I'm a developer who got dragged into fixing our sales team's email infrastructure. What I found was horrifying.
No monitoring. No validation. No health checks. They were sending thousands of cold emails through mailboxes with 8% bounce rates, wondering why half their emails landed in spam. When a domain got blacklisted, their solution was to buy a new one and start over.
So I built a system to fix it. This post is the technical architecture behind it — how data flows from lead enrichment to email send, what breaks at each stage, and how we automated the recovery.
System Overview
Clay (enrichment)
→ Superkabe (validation + routing + monitoring)
→ Smartlead / Instantly (sending)
→ Bounce/reply webhooks back to Superkabe
→ Slack (alerts)
Simple on paper. The complexity is in the failure modes.
Stage 1: Lead Ingestion
Leads arrive via two paths:
- Clay webhook — automated pipeline, fires when enrichment completes
- CSV upload — manual bulk import
Both hit the same processLead() function. This is important — one ingestion path, regardless of source. No special cases.
// Simplified ingestion flow
async function processLead(lead: IncomingLead) {
// Step 1: Validate the email BEFORE anything else
const validation = await emailValidationService.validate(lead.email);
if (validation.status === 'invalid') {
await saveLead(lead, { status: 'BLOCKED', validation });
return; // Never reaches the sending platform
}
// Step 2: Health gate classification
const health = classifyLead(lead, validation);
// GREEN = safe, YELLOW = careful routing, RED = block
// Step 3: Route to campaign based on persona + health
const campaign = await routingService.route(lead, health);
// Step 4: Push to sending platform
await sendingPlatform.pushLead(campaign, lead);
}
The email validation in Step 1 is the piece most outbound setups skip entirely.
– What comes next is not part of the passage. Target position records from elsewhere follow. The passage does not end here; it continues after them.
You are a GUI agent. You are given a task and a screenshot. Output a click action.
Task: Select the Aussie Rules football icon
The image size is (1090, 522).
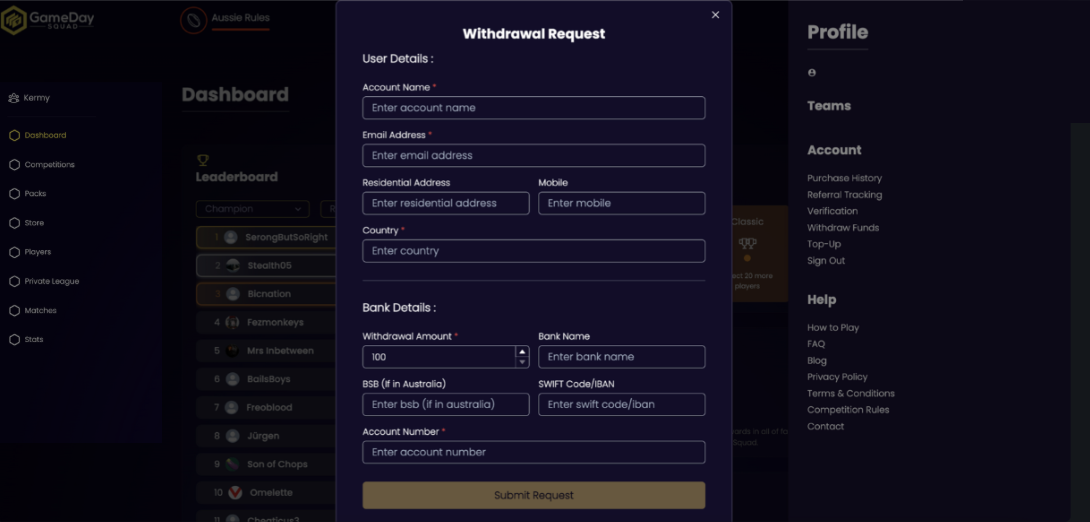point(193,20)
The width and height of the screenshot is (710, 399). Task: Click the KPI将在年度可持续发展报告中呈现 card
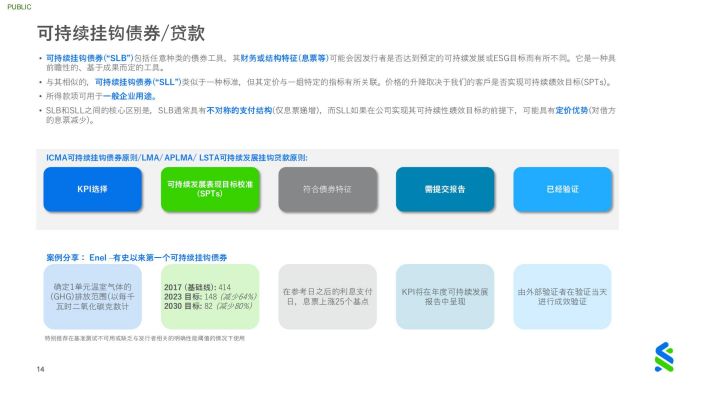click(445, 297)
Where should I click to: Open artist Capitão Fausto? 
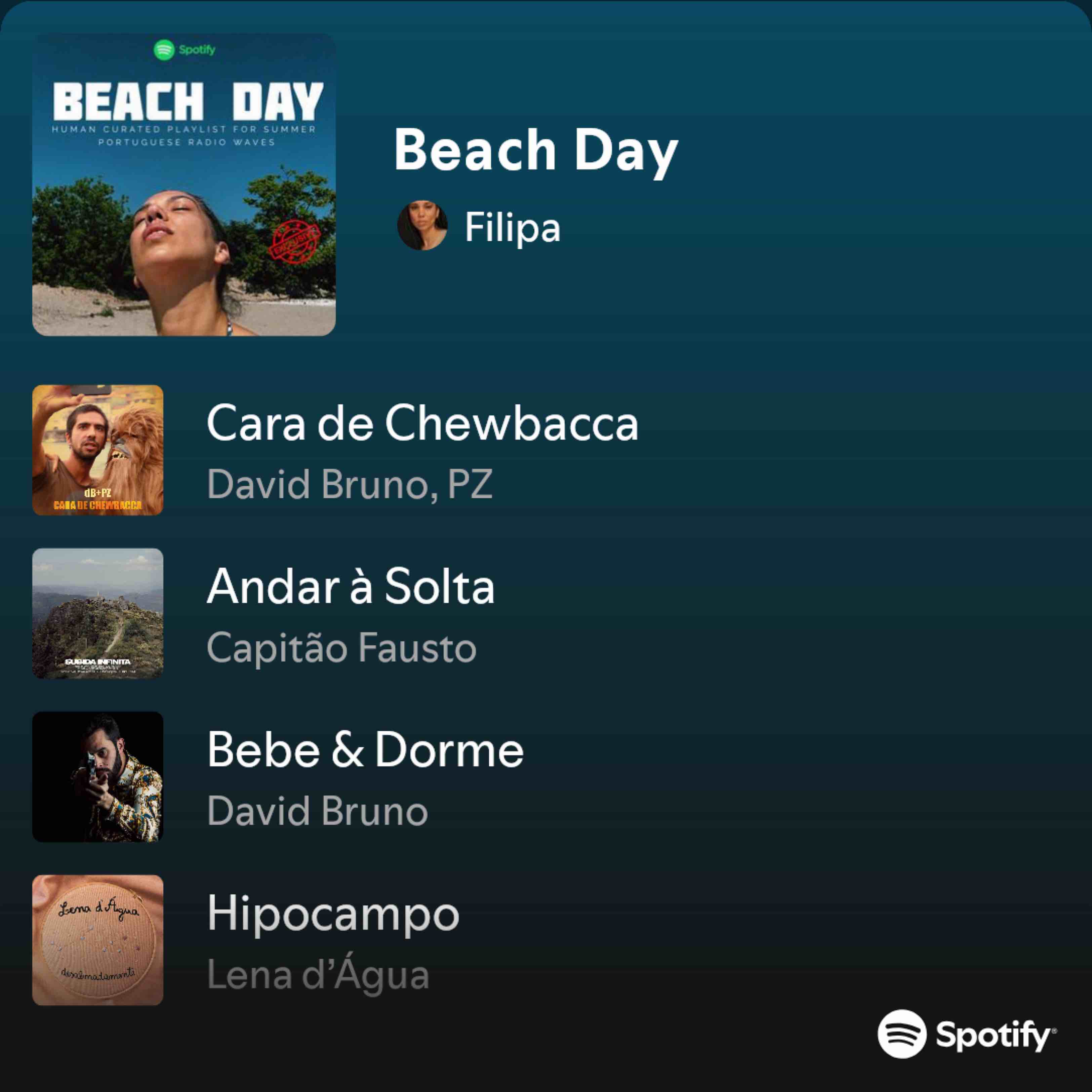(x=341, y=648)
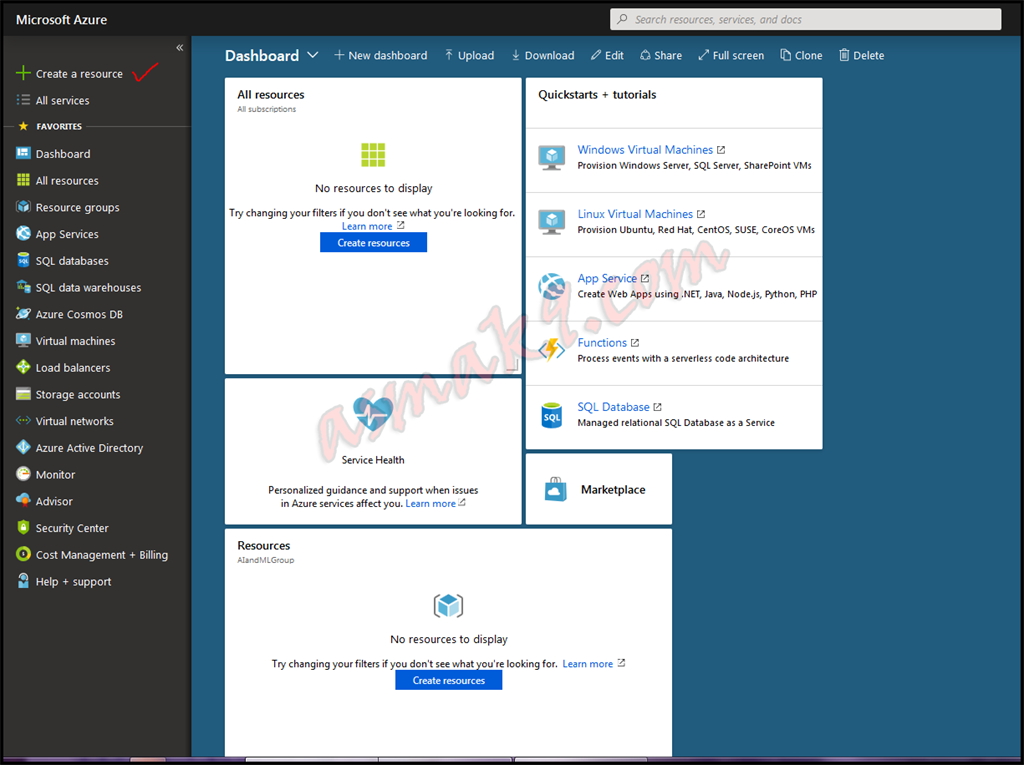This screenshot has width=1024, height=765.
Task: Click Clone in the dashboard toolbar
Action: pos(801,55)
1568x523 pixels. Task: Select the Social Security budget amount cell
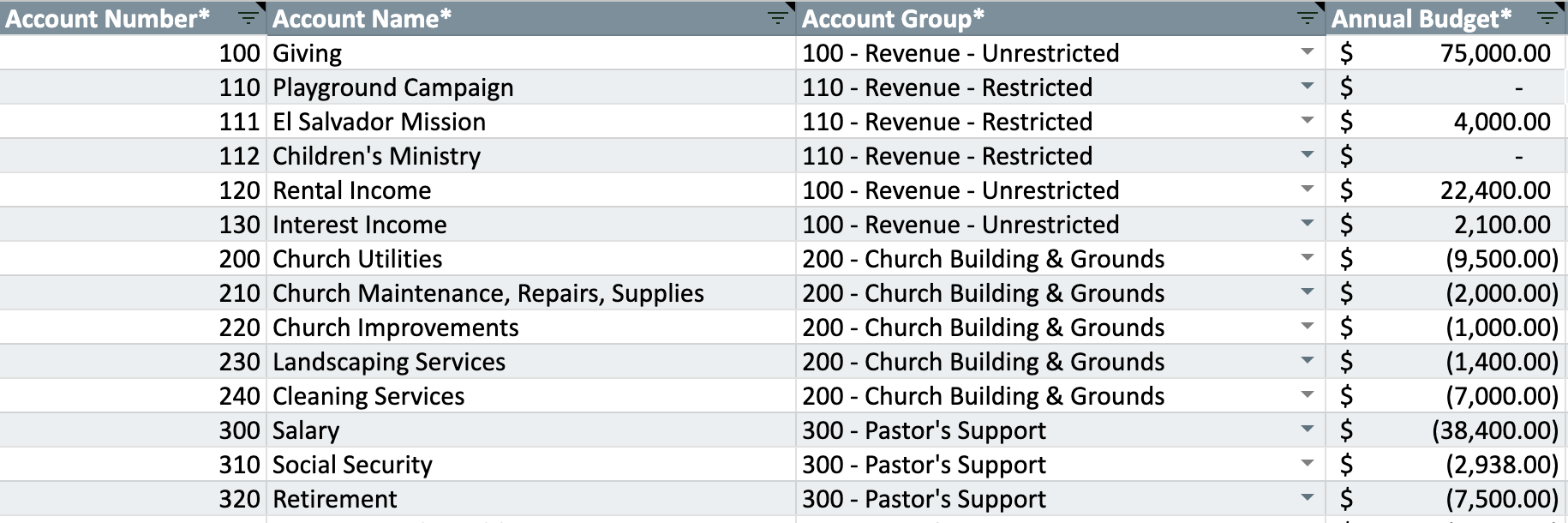tap(1448, 465)
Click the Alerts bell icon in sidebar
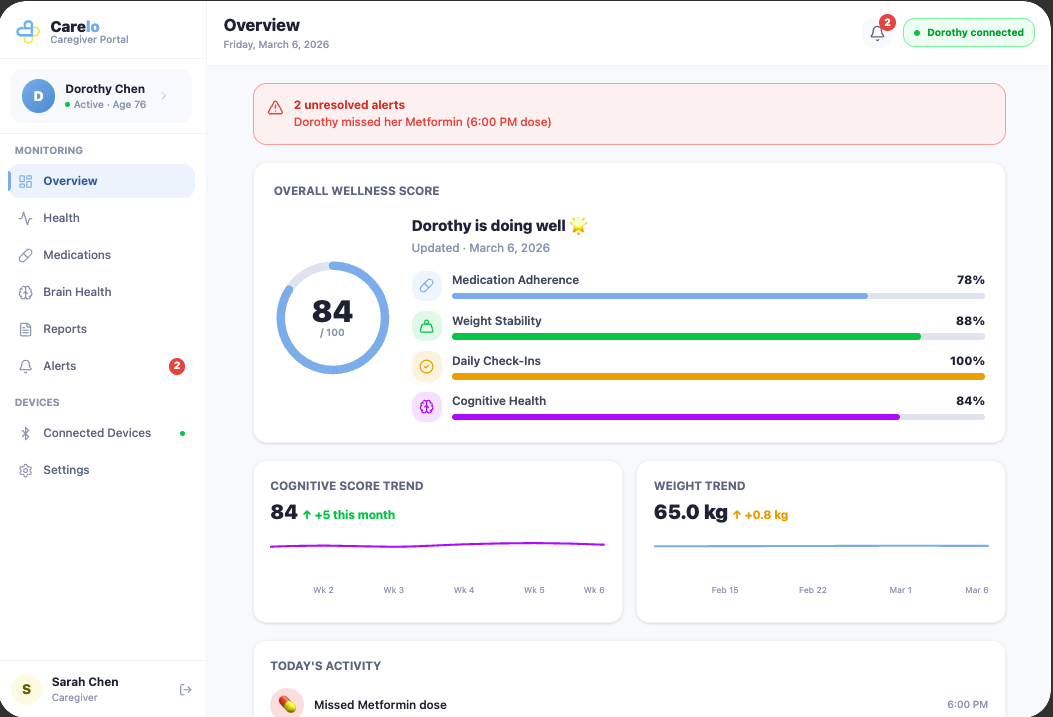Screen dimensions: 1053x717 (x=27, y=366)
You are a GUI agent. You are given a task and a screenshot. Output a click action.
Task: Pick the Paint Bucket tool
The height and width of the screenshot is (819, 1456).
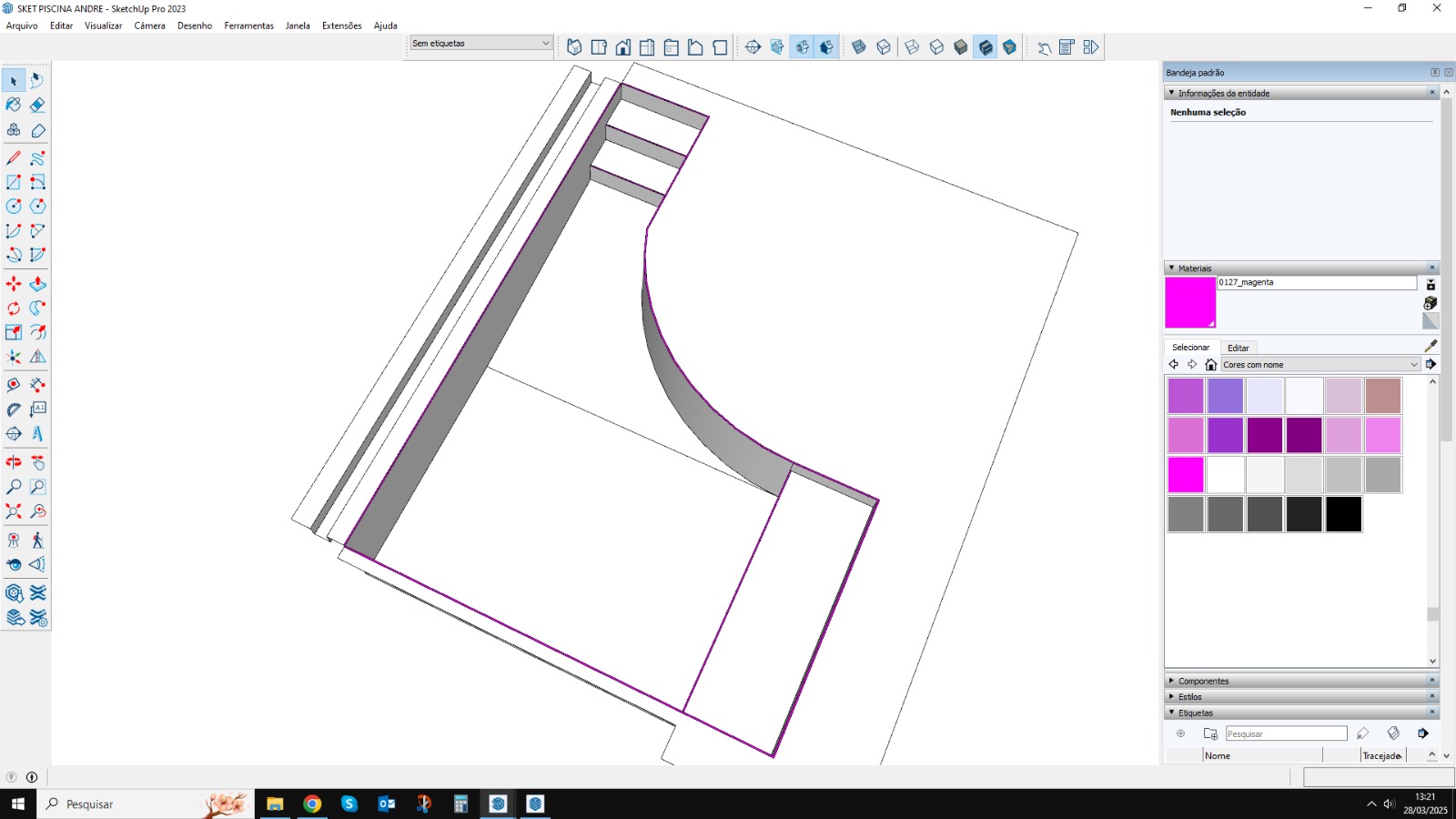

They trust the data source to provide valid emails. Bad idea.
Stage 2: Email Validation (the part everyone skips)
Our validation runs in two layers:
Internal checks (free, fast, runs on every lead):
- Syntax validation (regex, but the proper RFC 5322 kind, not the naive kind)
- MX record lookup via DNS — does this domain even accept email?
- Disposable domain check against a maintained list (~30k domains)
- Catch-all detection — does this domain accept literally any address?
API verification (paid, conditional):
- Only triggers when internal checks return low confidence
- Hits MillionVerifier's API to do an actual SMTP-level probe
- They maintain rotating IPs so the probes don't get blocked
async function validate(email: string): Promise<ValidationResult> {
// Always run internal checks
const internal = await runInternalChecks(email);
// Check domain cache first (huge cost saver)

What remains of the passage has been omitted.